-- start of Record excerpts --

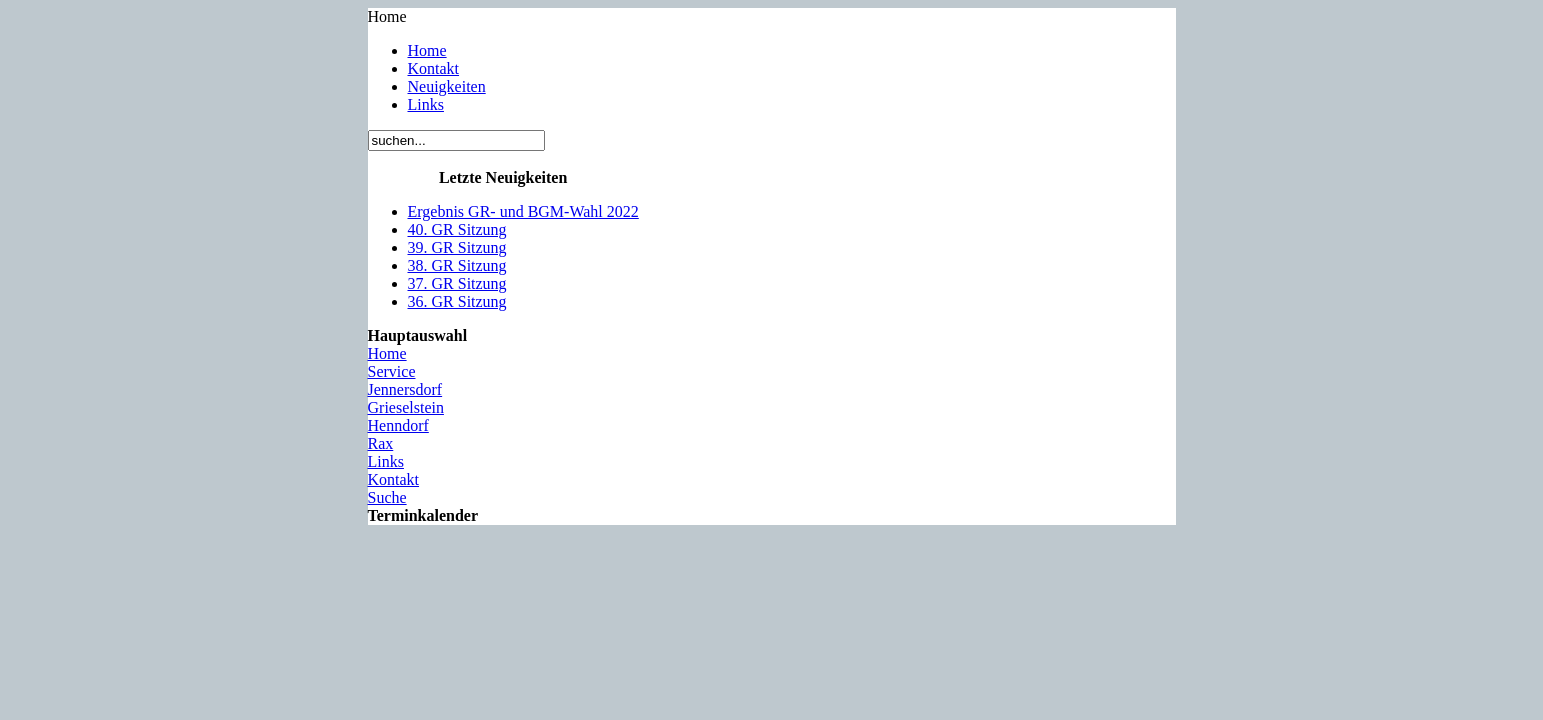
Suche (387, 497)
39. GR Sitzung (457, 247)
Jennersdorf (405, 389)
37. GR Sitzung (457, 283)
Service (392, 371)
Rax (381, 443)
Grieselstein (406, 407)
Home (427, 50)
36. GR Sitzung (457, 301)
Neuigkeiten (447, 86)
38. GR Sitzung (457, 265)
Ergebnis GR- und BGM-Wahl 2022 (523, 211)
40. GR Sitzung (457, 229)
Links (426, 104)
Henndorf (398, 425)
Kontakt (434, 68)
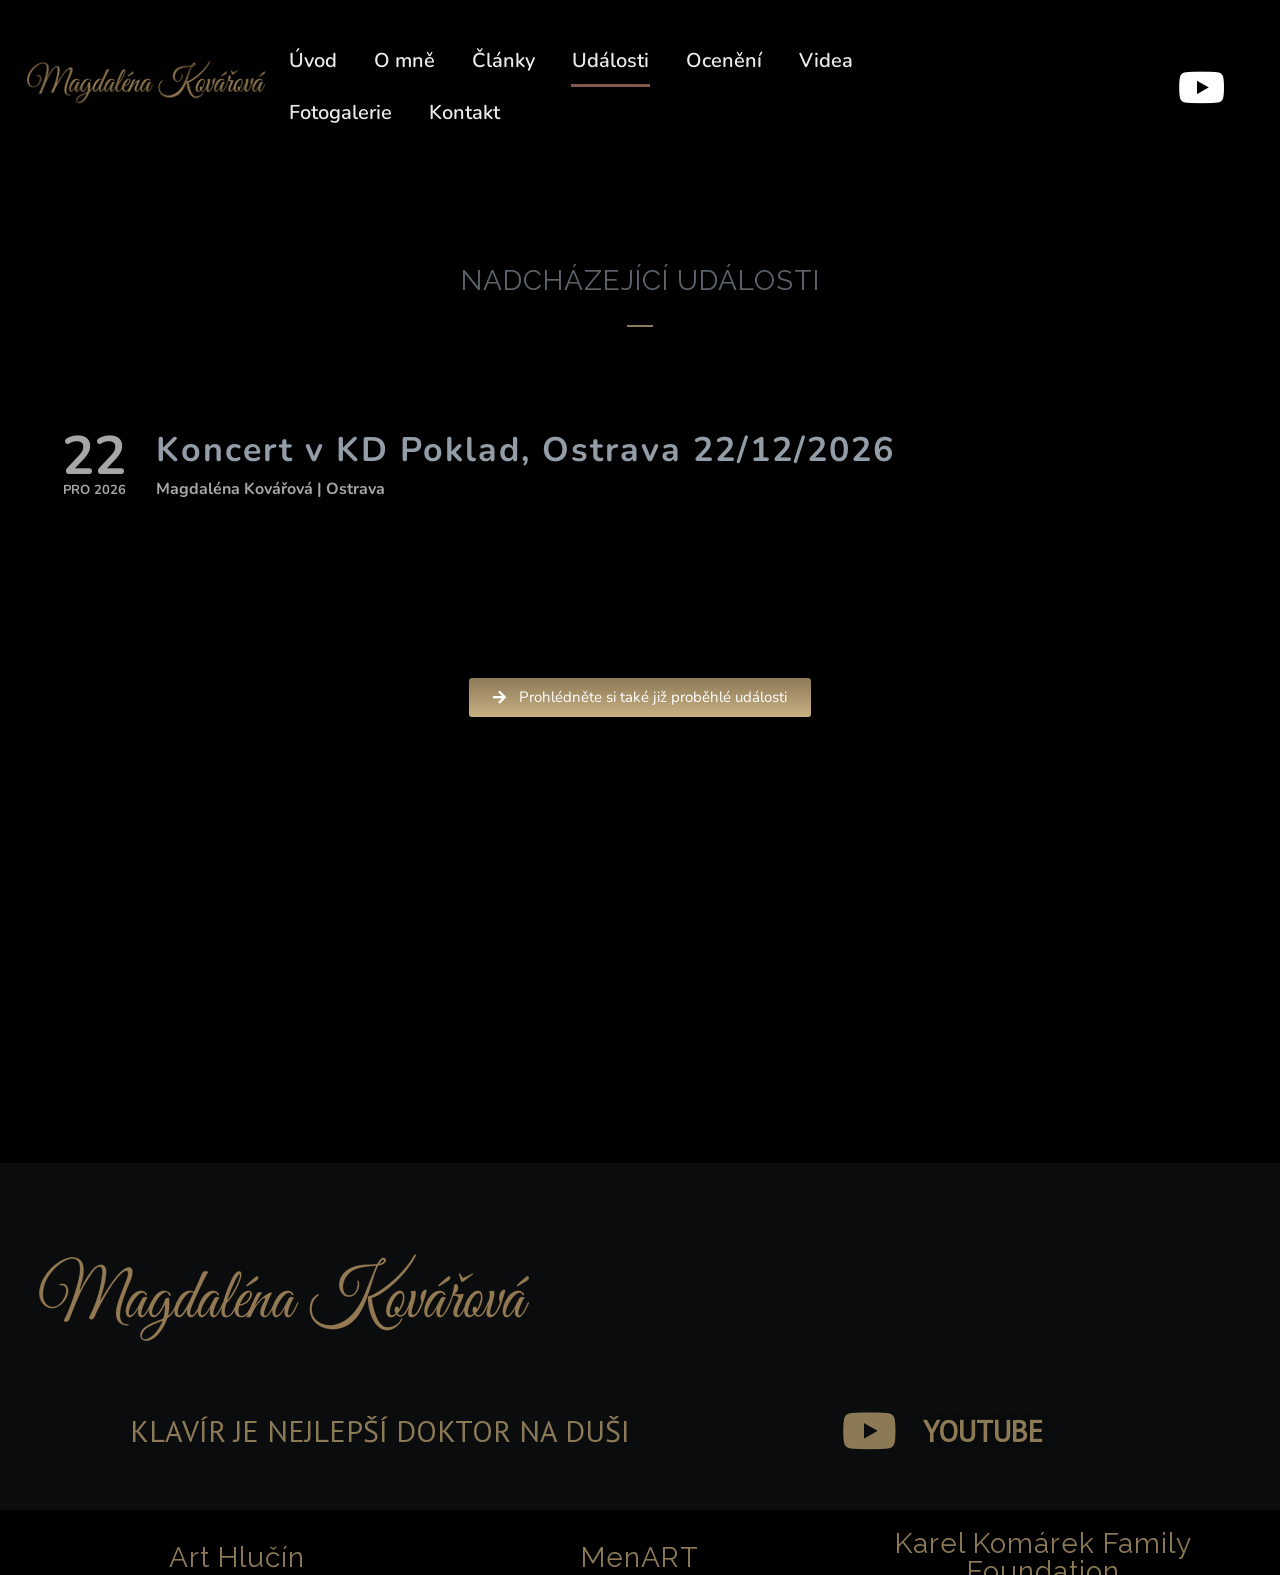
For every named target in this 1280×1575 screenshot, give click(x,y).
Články (503, 60)
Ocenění (724, 60)
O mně (404, 60)
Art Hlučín (237, 1557)
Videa (826, 60)
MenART (640, 1557)
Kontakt (464, 112)
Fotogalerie (340, 112)
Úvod (313, 60)
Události (610, 60)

-- end of Record excerpts --

__Exercise task__
Show each line of the data above that contains the word "Sitzung".

__Solution for this task__
39. GR Sitzung (457, 247)
37. GR Sitzung (457, 283)
36. GR Sitzung (457, 301)
38. GR Sitzung (457, 265)
40. GR Sitzung (457, 229)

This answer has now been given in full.